Der Maler, Zeichner und Grafiker Hubertus Giebe zählt zu den wichtigsten Vertretern einer expressiven figurativen Malerei der jüngeren deutschen Nachkriegsgeneration. Mit der Ausstellung „Winterreise“, deren Titel an Wilhelm Müllers düster poetische Wanderung in der von Franz Schubert vertonten Winterreise erinnern mag, soll die innere, oft widerstreitende Sicht des Malers und Intellektuellen auf die Welt und deren Zusammenhänge erkundet werden. Dabei werden allegorische „Geschichtsbilder“, Aktdarstellungen, besonders aber Landschaften und Stillleben zu einem bildgewaltigen Zeugnis innerer Befindlichkeiten. Hubertus Giebe hat für sich eine Bildsprache entwickelt, in der er mit den Mitteln der Malerei einen großen Motivschatz bewältigt. Puppenhafte, meist beunruhigende Figuren, Gegenstände und Zeichen bevölkern die staffageartigen Ereignisbilder, die der Künstler als Regisseur seines Welttheaters arrangiert. Immer wieder begegnen dynamische Bewegung und flirrend leuchtender Kolorismus dumpfer Erstarrung und erschütternder Reglosigkeit. Wahlverwandte sind ihm Kokoschka, Dix, Beckmann und Hofer. Hauptthemen seines Schaffens sind Aufstieg und Fall, Macht und Ohnmacht, Gewalt und Leid des Menschen, dieses unendlich faszinierenden Wesens, das zu besinnungsloser Brutalität ebenso befähigt ist, wie zu höchster Empfindsamkeit. Abseits dieser Sisyphusarbeit am „Geschichtsbild“ formuliert Hubertus Giebe in klassischen Sujets wie dem Porträt, dem Akt, der Landschaft oder dem Stillleben eine nicht weniger forcierte, nicht weniger fordernde Bildsprache, bestimmt von demselben expressiven Duktus, demselben kraftvollen Kolorit, derselben Reduktion der Form und Schärfung der Kontur.
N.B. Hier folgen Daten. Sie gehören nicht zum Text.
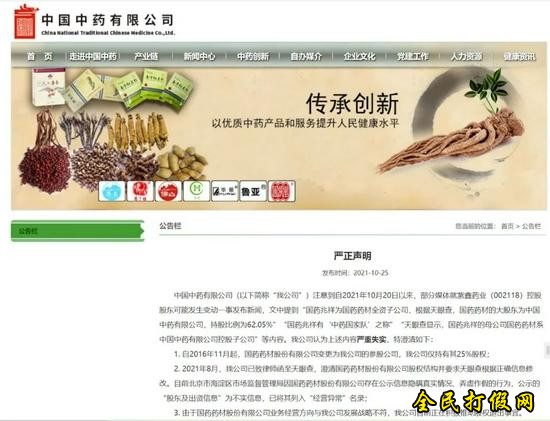Click the 公告栏 breadcrumb link
This screenshot has height=421, width=550.
point(531,226)
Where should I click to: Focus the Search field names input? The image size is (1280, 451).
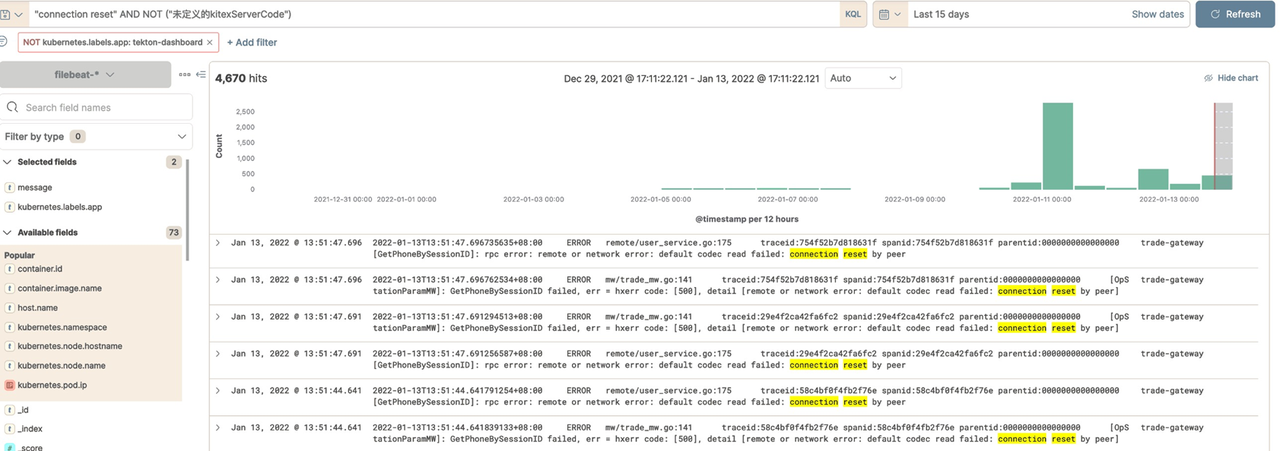(100, 107)
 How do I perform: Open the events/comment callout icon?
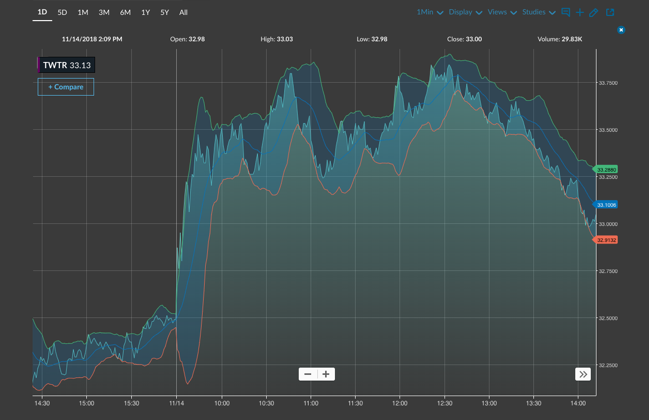pos(565,13)
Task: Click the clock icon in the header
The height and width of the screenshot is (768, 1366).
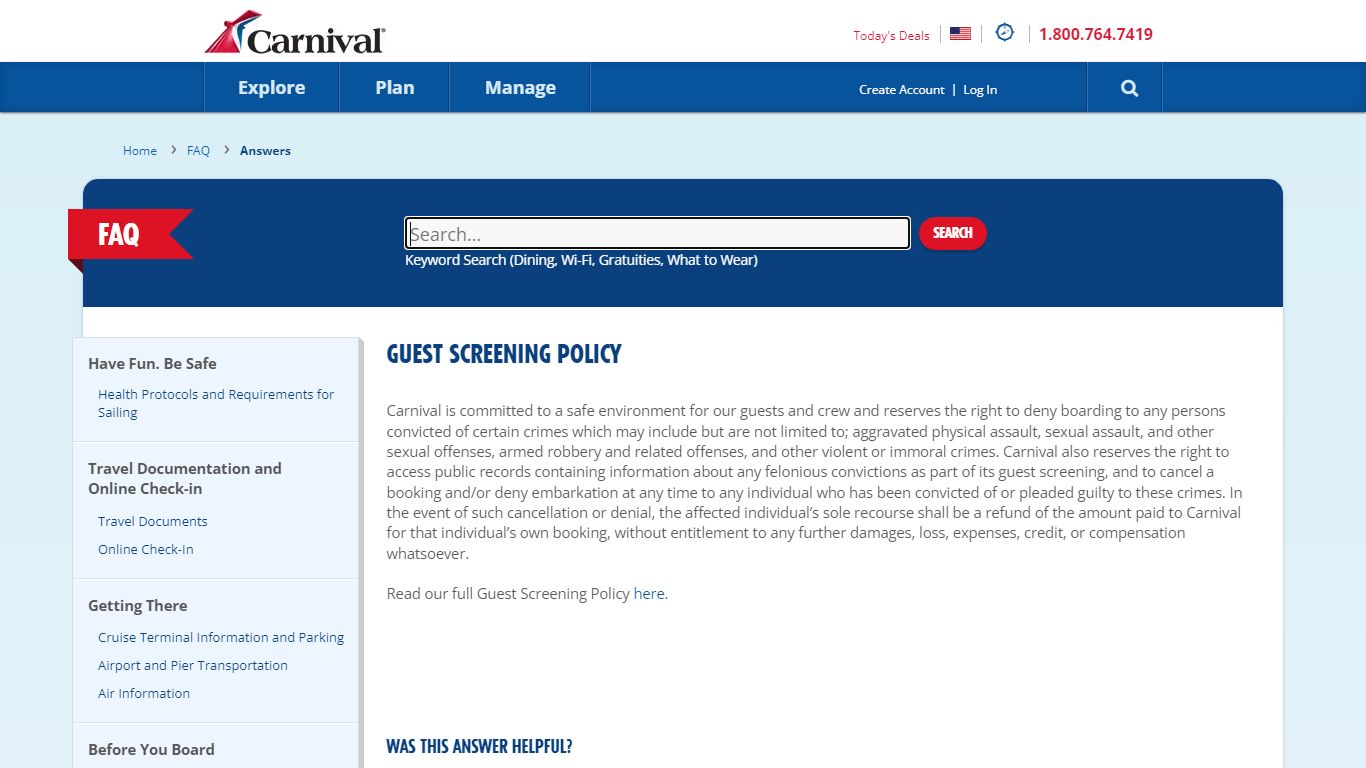Action: pyautogui.click(x=1004, y=33)
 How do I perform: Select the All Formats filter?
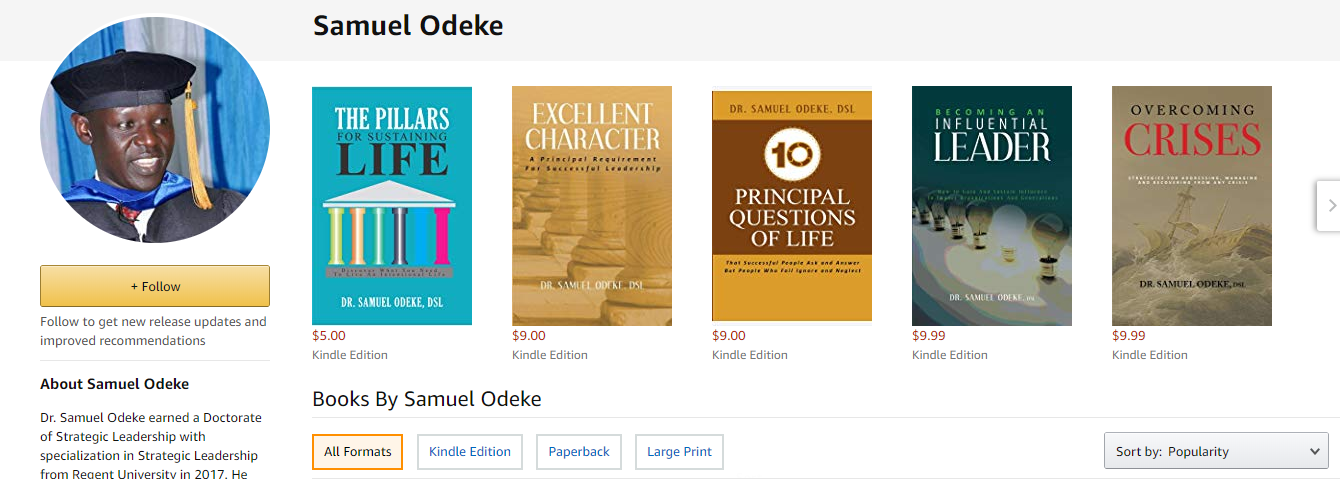[357, 452]
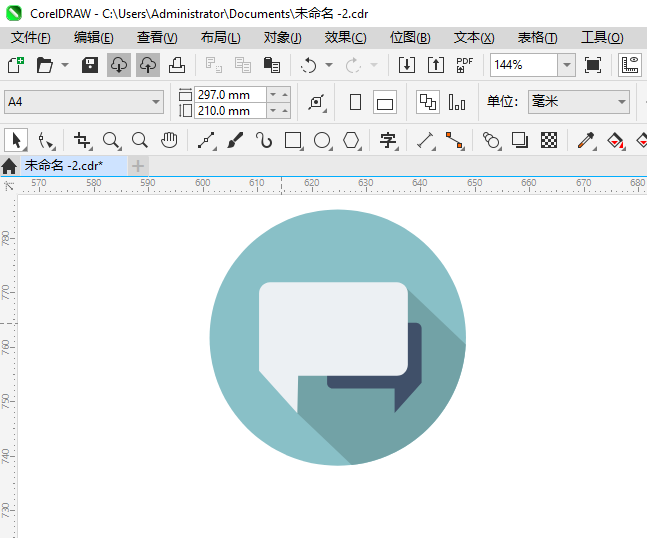Click Publish to PDF icon
Image resolution: width=647 pixels, height=538 pixels.
(x=464, y=65)
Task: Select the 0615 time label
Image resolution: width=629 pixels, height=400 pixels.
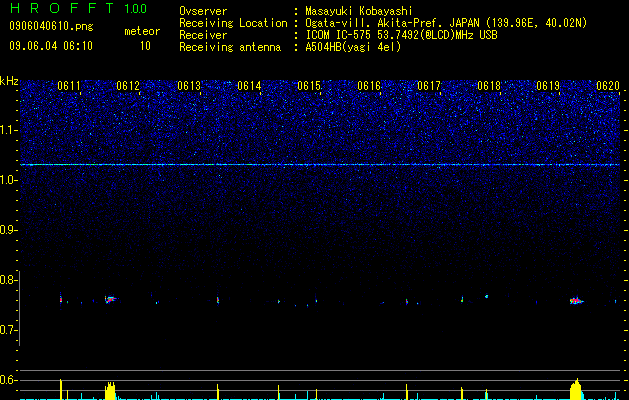Action: [309, 86]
Die allegorischen Bildwelten von Hubertus Giebe loten die Untiefen unseres Mensch-Seins aus, demaskieren und hinterfragen unsere Gesellschaft, gleich einem bildgewordenen Mahn- oder Klagegestus. Vor allem aber appelliert diese Malerei an unsere Humanität, unsere Menschlichkeit. Ein unschätzbarer, hochaktueller Wert, der die Verpflichtung des Einzelnen für die ethische Gemeinschaft als Grundlage allem friedlichen, moralischen und maßvollen Handelns begreift.